Determination of hydrolysed fumonisin B-1 (HFB1) in corn by competitive direct enzyme-linked immunosorbent assay

Fumonisin B-1, a mycotoxin produced by certain Fusarium moulds, consists of two tricarballylic acid groups esterified to a 20-carbon backbone. Under alkaline conditions, or through metabolism, the aminopentol backbone, also known as hydrolysed Fumonisin B-1 (HFB1) can be formed and is itself cytotoxic. Although the occurrence of HFB1 1 in corn-based foods is suspected, because of the ubiquitous nature of FB1 in corn, analytical methods for its detection are difficult.
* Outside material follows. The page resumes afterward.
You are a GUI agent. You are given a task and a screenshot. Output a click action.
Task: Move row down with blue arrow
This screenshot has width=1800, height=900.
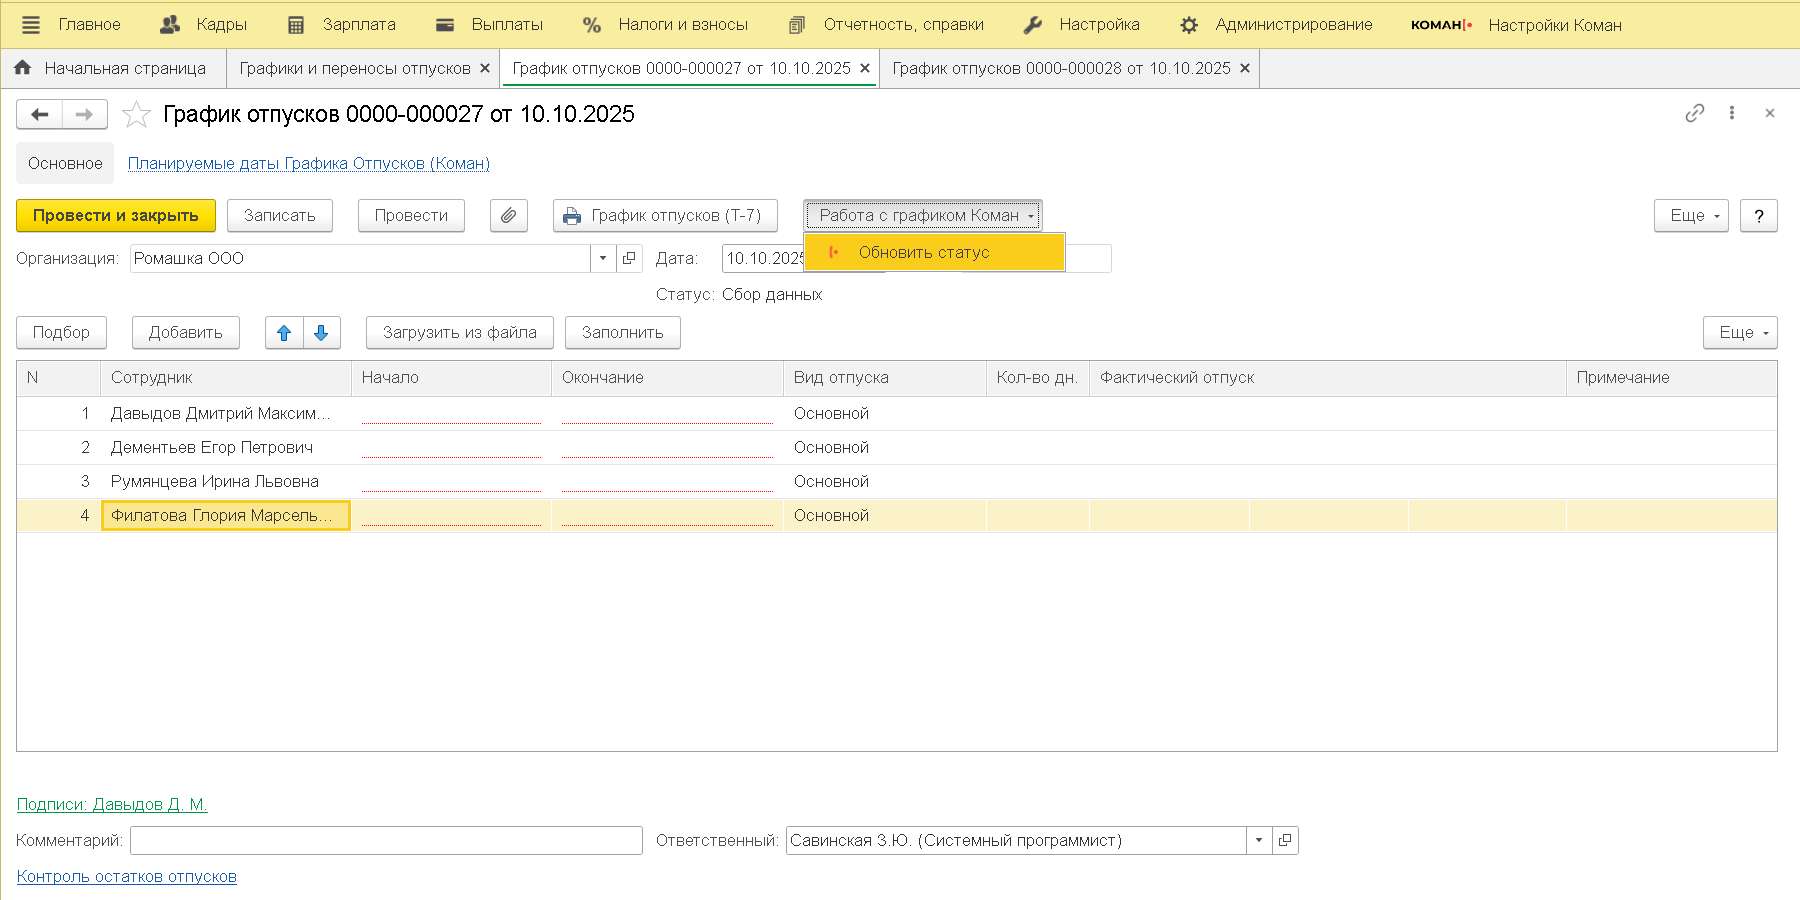point(321,333)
In the present report we describe a monoclonal antibody-based competitive direct enzyme-linked immunosorbent assay (CD-ELISA) for the rapid analysis of HFB1 in corn. The concentration required to inhibit enzyme conjugate binding by 50% (IC50) was 36 ng/ml. The limit of detection of HFB, by the CD-ELISA was 2 ng/ml, when HFB1 was added in bovine serum albumin-phosphate buffered saline. The antibody also cross-reacted with the hydrolysis products of FB2, FB3, and FB4, having IC50 values of 331, 174, and 1700 ng/ml respectively. The antibody did not react with the intact fumonisins, sphingosine, sphinganine, or tricarballylic acid. Samples of corn spiked with HFB 1 over the range of 5-1000 ng/g indicated the CD-ELISA has a limit of detection of 5 ng/g and an IC50 of 41 ng/g in this matrix. The CD-ELISA provides a sensitive and rapid tool for the analysis of corn-based foods for HFB1.